New HIVE tokens to be minted is directly proportional to "virtual supply" & "current inflation rate".
- Keeping the virtual supply fixed, the new HIVE tokens to be minted decreases every 8.68 days as the current inflation rate decreases by 0.01% every 8.68 days.
- Keeping the current inflation rate fixed, the new HIVE tokens to be minted depends on the total virtual supply(that includes HIVE and HBD both).
Interestingly as the HIVE price goes up, the HBD/HIVE ratio decreases in general. For instance, a week back, HBD/HIVE ratio was 5, but as the HIVE price surges with the recent pump, the same HBD/HIVE ratio presently stands at 2.6.
So as the HBD/HIVE ratio decreases with an increase in HIVE price, the total virtual supply (which includes both HIVE and HBD supply) also decreases.

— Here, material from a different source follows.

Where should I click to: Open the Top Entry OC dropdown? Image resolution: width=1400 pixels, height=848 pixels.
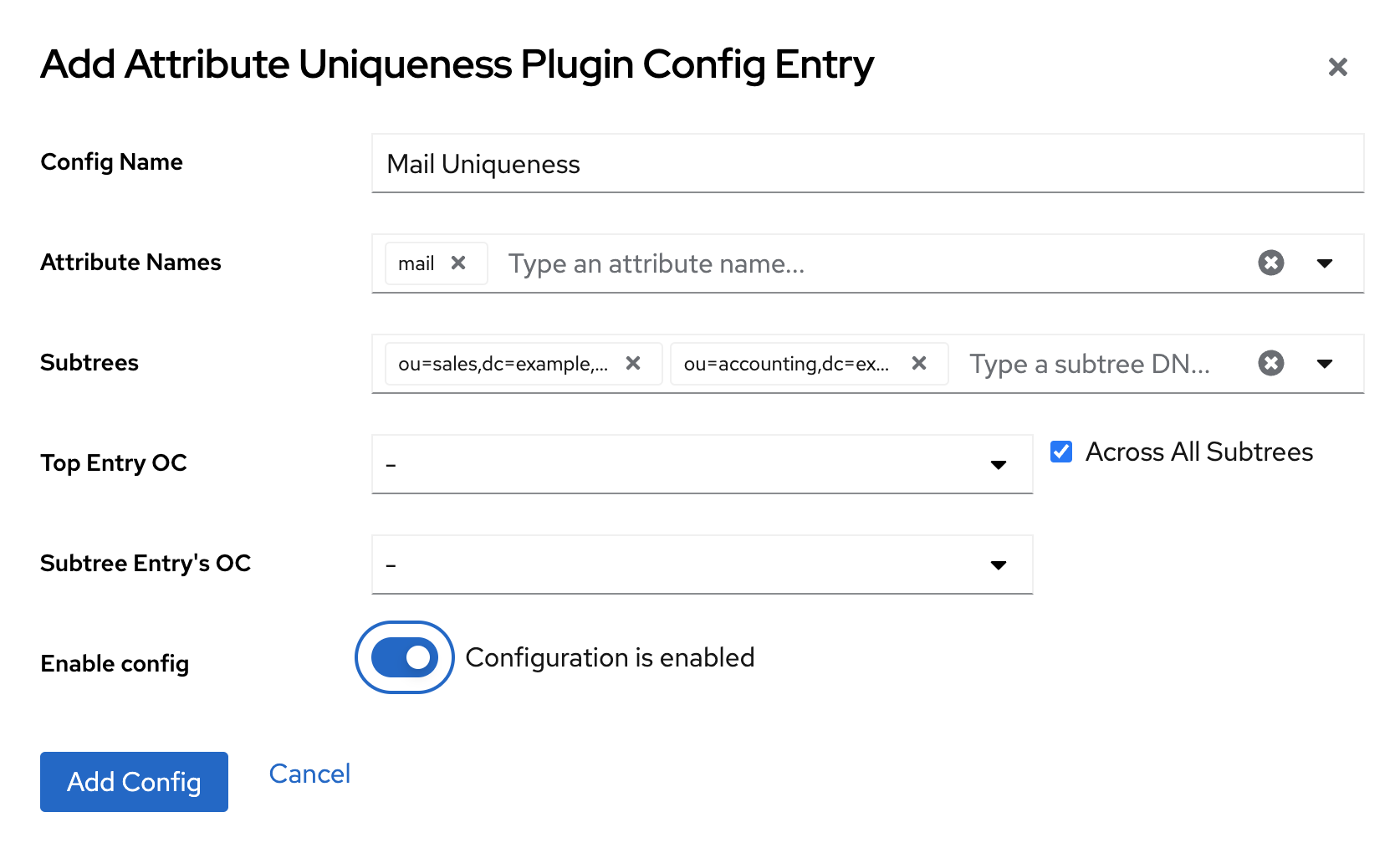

For example, one month back the virtual supply was 370 million, but with the recent surge in HIVE price, the same virtual supply now stands at 366 million.
So, as the virtual supply figure is interlinked with HBD/HIVE ratio, so as the printing of new HIVE tokens. Simply put, as HIVE goes up, it lowers the HBD/HIVE ratio, which in turn results in minting fewer new HIVE tokens.
Combined effect of virtual supply and current inflation rate
In a risk appetite, when the HIVE will trade in a bull cycle, the HBD/HIVE ratio will decrease due to an increase in HIVE price. So in such a case, the virtual supply will be less leading to fewer new HIVE tokens to be minted.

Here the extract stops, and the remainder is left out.